The debt ceiling crisis continues to escalate as President Joe Biden and House of Representatives Speaker Kevin McCarthy remain at odds over raising the $31.4 trillion U.S. debt limit.
With just three weeks left before a potential unprecedented default, both parties are under pressure to reach an agreement.
Biden and McCarthy’s tactic
In an effort to break the deadlock, Biden, a Democrat, and McCarthy, a Republican, have agreed to hold daily discussions about areas of possible agreement.
A default could happen as soon as June 1, making it crucial for both parties to find common ground. The president and top congressional leaders are set to meet again on Friday.
During the Oval Office talks, Biden called the discussions “productive” and seemed to offer possible compromises. He mentioned taking a “hard look” at clawing back unspent coronavirus relief funds to reduce government spending.
However, he reiterated that Republicans must take the threat of default off the table and did not rule out invoking the 14th Amendment, an untested approach that would declare the debt limit unconstitutional.
McCarthy insists on spending cuts
In contrast, McCarthy expressed dissatisfaction with the lack of progress made during the meeting. He criticized Biden for not agreeing to talks sooner and said the president’s approach was not an effective way to govern.
Nonetheless, McCarthy mentioned that Biden appeared open to discussing reforms to the permitting process for new energy projects as part of the negotiations.
Economists warn that a prolonged default could plunge the American economy into a deep recession, with soaring unemployment and destabilizing the global financial system built on U.S. bonds.
Risks of a divided political landscape
While previous debt ceiling fights have typically concluded with a last-minute agreement to avoid default, the current situation is riskier due to the widening political divides.

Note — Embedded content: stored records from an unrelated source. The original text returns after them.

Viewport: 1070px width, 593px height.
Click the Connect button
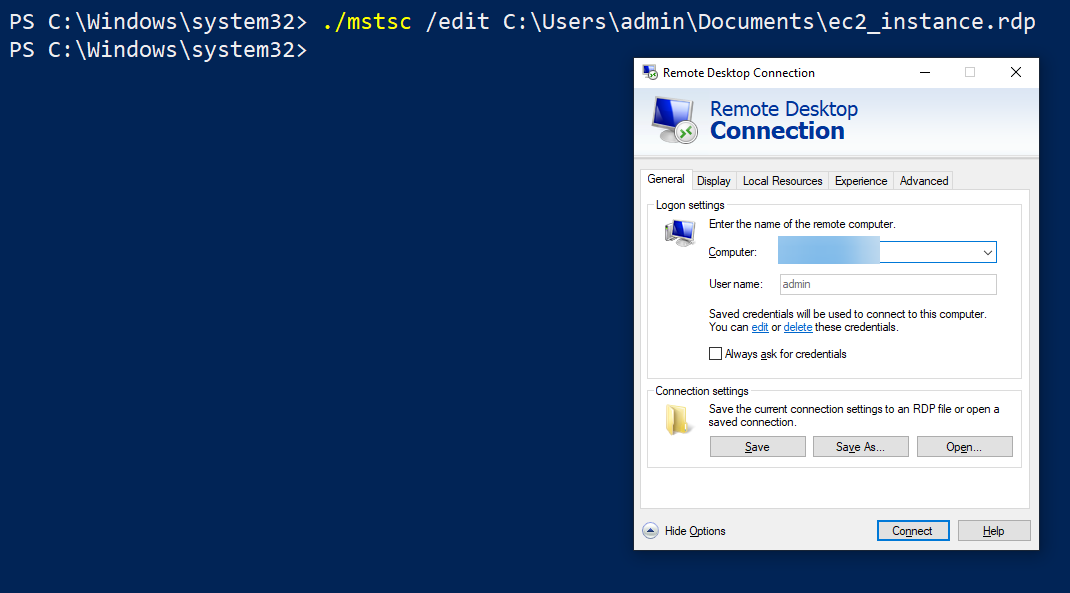pyautogui.click(x=912, y=531)
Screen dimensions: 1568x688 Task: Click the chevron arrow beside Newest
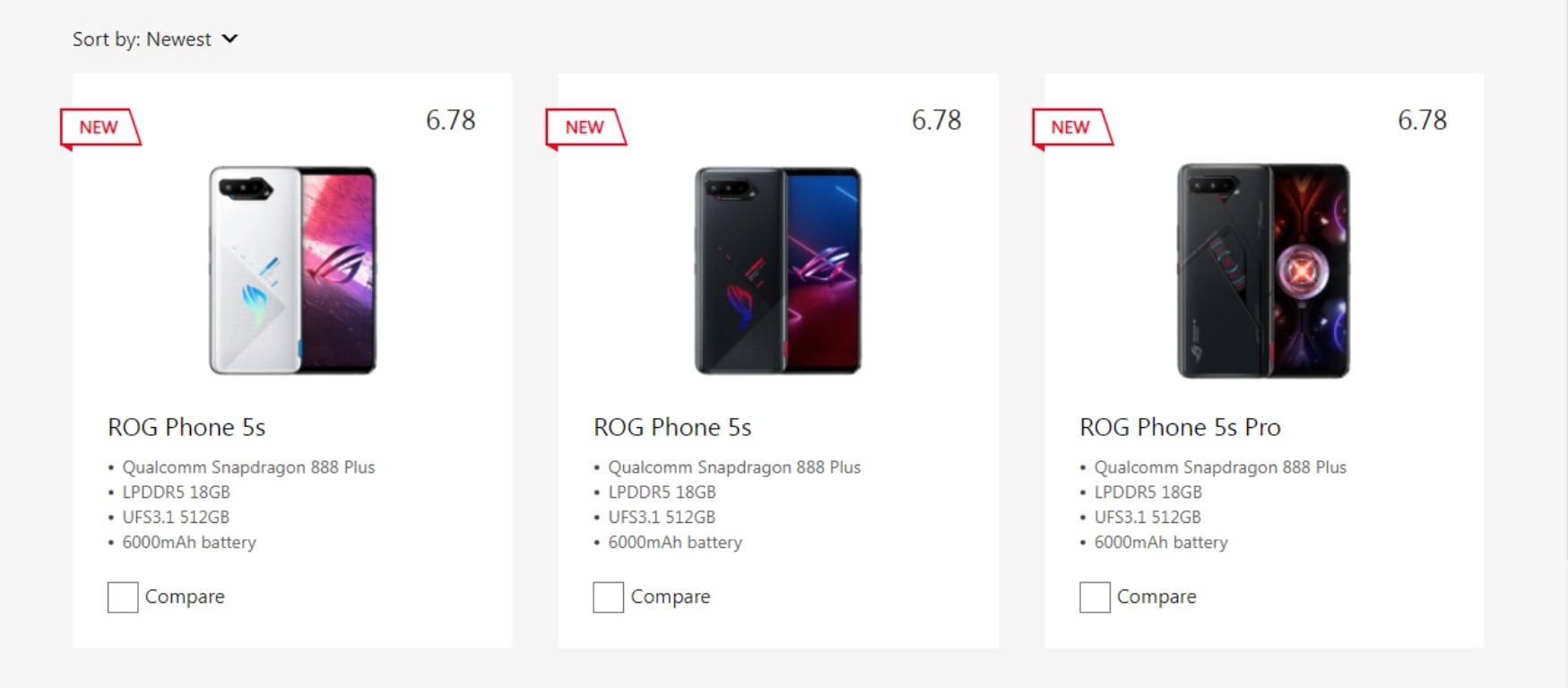230,39
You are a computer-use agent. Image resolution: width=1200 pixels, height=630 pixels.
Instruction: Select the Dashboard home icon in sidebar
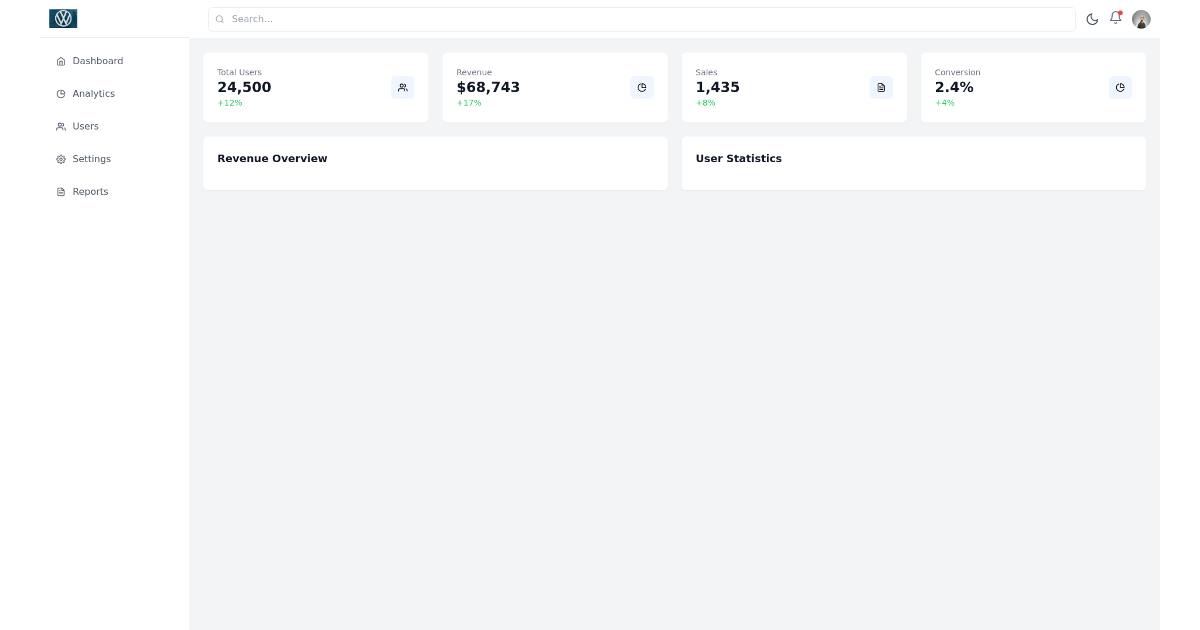tap(60, 61)
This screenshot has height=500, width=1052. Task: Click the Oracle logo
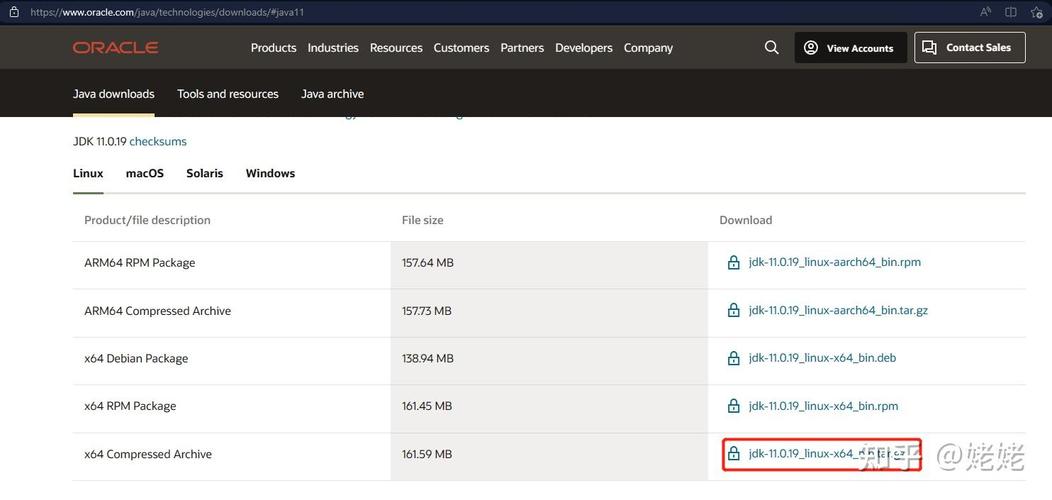pos(115,48)
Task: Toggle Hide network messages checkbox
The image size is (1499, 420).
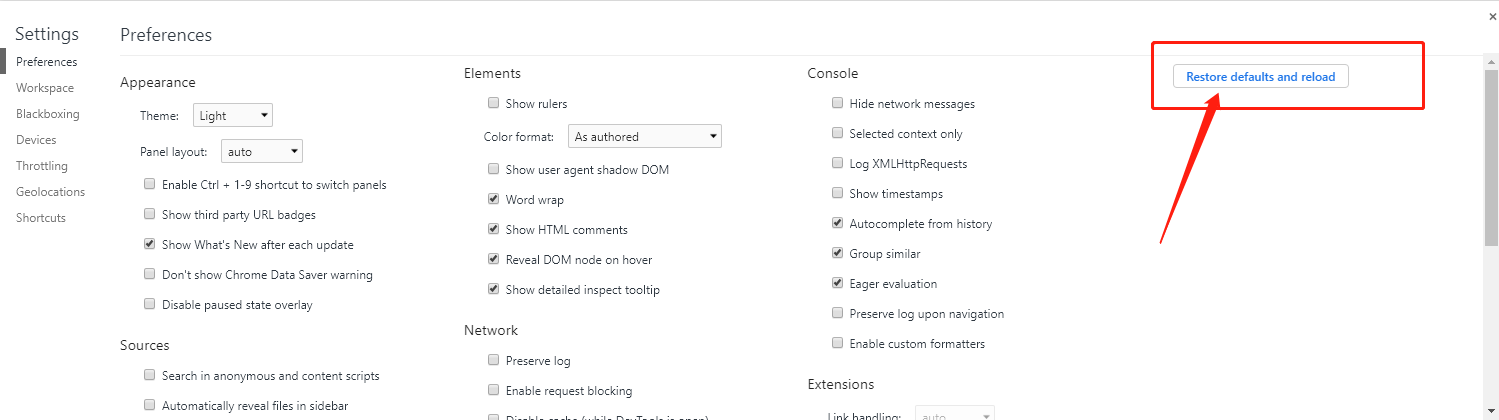Action: (x=838, y=103)
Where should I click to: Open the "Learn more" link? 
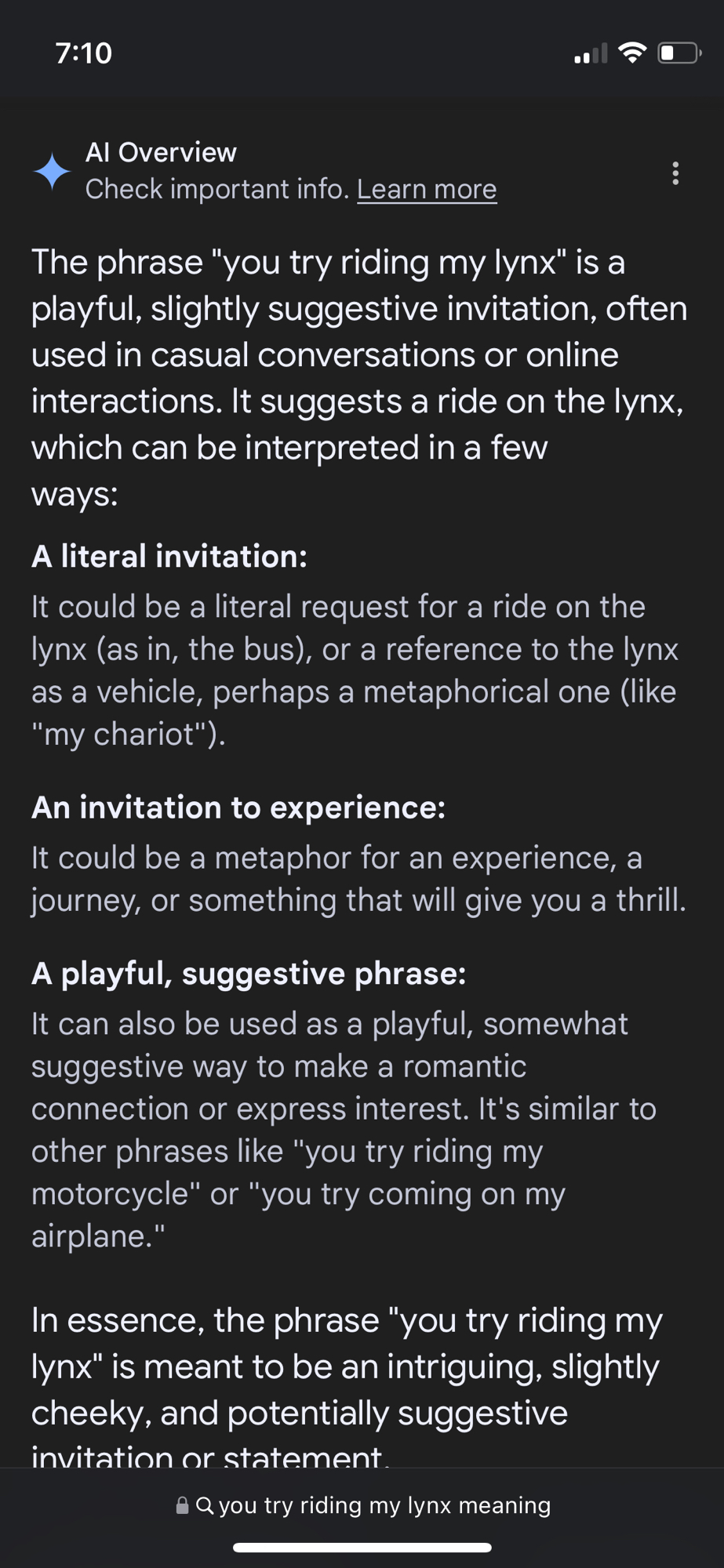tap(427, 189)
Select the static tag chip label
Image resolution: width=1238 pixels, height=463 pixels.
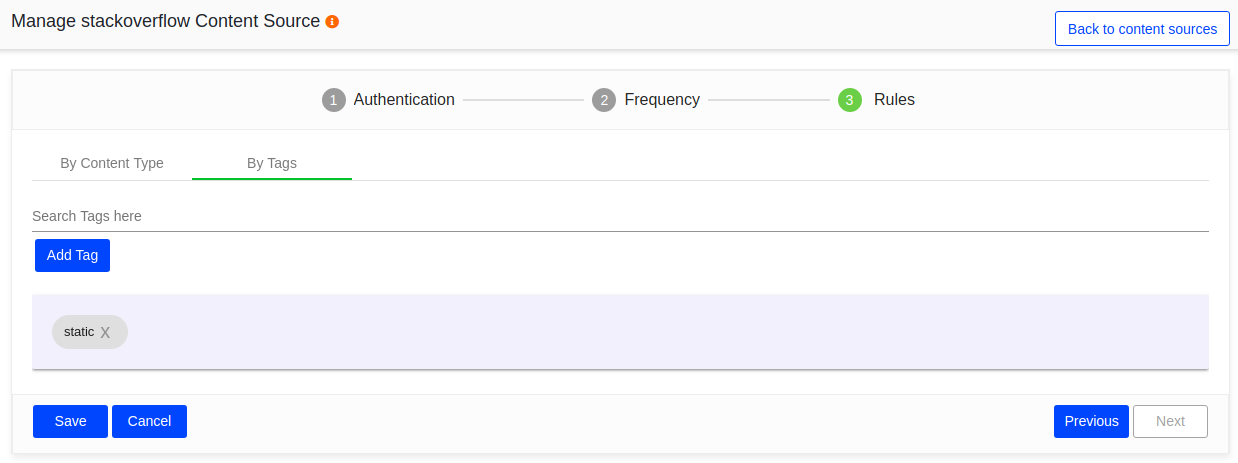pos(79,332)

This is the first meeting between Biden and McCarthy since February 1 and comes at a critical time as the U.S. Treasury predicts that the country could be forced to default on some debts in June.
Earlier on Tuesday, McCarthy appeared to dismiss the possibility of a short-term solution that would lift the debt ceiling through September to allow more time for an agreement. However, Biden has not ruled out such an arrangement.
The beginning of active talks may ease the concerns of investors who recently forced the federal government to pay its highest interest ever for a one-month debt issue.
Prices for short-term Treasury bills have fallen, as investors sold off debt that could come due around the time the U.S. debt limit could be hit.
Biden’s foreign travel plans and House and Senate recesses mean there are just seven days when all three parties are scheduled to be in town before June 1.
Treasury Secretary Janet Yellen has warned that failing to raise the debt limit would hurt the U.S. economy and weaken the dollar as the world’s reserve currency.